• _RECORDS_:
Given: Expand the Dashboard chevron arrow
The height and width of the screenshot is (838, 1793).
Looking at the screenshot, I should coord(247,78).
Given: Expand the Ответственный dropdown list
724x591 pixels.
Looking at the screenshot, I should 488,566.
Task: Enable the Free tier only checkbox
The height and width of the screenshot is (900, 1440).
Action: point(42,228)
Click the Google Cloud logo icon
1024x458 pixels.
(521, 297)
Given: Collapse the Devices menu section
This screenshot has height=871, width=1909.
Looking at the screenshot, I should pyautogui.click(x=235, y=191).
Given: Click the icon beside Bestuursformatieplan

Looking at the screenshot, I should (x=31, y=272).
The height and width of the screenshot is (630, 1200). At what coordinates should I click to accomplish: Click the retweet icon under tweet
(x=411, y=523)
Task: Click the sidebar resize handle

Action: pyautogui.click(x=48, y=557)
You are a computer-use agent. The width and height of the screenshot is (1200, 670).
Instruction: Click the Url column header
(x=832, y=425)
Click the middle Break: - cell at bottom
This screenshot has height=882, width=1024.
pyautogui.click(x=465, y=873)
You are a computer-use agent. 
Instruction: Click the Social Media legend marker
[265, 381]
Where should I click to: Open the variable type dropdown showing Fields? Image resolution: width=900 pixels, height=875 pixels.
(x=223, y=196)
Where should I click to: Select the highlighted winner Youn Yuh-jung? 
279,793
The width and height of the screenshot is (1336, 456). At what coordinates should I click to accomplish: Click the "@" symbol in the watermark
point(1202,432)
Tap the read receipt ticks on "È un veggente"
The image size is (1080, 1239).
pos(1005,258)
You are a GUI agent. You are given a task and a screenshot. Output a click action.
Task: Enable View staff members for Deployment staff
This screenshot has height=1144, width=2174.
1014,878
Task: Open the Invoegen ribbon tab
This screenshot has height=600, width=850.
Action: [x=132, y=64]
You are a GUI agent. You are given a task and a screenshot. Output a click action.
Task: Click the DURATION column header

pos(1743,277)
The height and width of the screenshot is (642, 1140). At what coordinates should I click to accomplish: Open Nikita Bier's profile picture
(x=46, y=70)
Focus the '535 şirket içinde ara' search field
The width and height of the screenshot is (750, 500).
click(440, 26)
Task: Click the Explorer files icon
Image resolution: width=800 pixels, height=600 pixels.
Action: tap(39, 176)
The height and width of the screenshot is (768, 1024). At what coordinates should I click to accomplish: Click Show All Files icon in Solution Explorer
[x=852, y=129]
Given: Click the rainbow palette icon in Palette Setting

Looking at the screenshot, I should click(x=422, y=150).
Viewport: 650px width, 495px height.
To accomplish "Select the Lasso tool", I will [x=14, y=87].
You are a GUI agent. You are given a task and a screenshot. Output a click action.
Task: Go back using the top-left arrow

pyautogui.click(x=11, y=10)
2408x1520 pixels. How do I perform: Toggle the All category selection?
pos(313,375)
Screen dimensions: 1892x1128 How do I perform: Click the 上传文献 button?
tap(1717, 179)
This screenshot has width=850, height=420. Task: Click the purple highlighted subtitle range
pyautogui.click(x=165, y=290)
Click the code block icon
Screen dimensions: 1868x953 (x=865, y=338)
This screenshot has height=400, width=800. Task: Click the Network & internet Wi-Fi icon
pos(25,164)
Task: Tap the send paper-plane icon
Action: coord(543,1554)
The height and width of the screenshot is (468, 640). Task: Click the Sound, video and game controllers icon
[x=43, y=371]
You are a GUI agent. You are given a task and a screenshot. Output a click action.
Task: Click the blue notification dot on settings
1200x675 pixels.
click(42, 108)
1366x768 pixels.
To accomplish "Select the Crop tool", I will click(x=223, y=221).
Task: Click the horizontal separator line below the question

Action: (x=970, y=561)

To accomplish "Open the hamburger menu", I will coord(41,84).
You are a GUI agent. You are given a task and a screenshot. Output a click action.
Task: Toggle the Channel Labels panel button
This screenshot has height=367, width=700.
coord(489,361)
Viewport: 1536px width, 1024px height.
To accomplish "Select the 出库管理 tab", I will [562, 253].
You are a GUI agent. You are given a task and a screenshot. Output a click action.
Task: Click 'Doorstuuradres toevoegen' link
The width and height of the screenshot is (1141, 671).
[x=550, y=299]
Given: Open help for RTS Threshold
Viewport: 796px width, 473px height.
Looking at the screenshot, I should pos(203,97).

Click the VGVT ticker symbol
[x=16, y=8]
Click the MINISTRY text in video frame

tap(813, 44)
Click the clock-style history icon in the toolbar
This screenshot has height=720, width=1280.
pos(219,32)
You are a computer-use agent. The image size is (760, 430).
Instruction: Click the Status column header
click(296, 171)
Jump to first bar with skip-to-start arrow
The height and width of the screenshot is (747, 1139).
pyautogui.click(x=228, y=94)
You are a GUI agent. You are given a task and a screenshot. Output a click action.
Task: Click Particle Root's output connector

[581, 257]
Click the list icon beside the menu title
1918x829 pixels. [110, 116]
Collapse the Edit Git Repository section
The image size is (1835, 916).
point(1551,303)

• _TASK OBJECTIVE_: Each line from the one containing "This screenshot has height=367, width=700." to the last line above must be returned exactly, and no line outside that range.

• _RESULT BELOW_:
This screenshot has height=367, width=700.
coord(489,361)
Viewport: 1536px width, 1024px height.
To accomplish "Select the 出库管理 tab", I will [562, 253].
You are a GUI agent. You are given a task and a screenshot. Output a click action.
Task: Click 'Doorstuuradres toevoegen' link
The width and height of the screenshot is (1141, 671).
[x=550, y=299]
Given: Open help for RTS Threshold
Viewport: 796px width, 473px height.
Looking at the screenshot, I should pos(203,97).

Click the VGVT ticker symbol
[x=16, y=8]
Click the MINISTRY text in video frame

tap(813, 44)
Click the clock-style history icon in the toolbar
This screenshot has height=720, width=1280.
pos(219,32)
You are a computer-use agent. The image size is (760, 430).
Instruction: Click the Status column header
click(296, 171)
Jump to first bar with skip-to-start arrow
The height and width of the screenshot is (747, 1139).
pyautogui.click(x=228, y=94)
You are a GUI agent. You are given a task and a screenshot. Output a click action.
Task: Click Particle Root's output connector

[581, 257]
Click the list icon beside the menu title
1918x829 pixels. [110, 116]
Collapse the Edit Git Repository section
The image size is (1835, 916).
point(1551,303)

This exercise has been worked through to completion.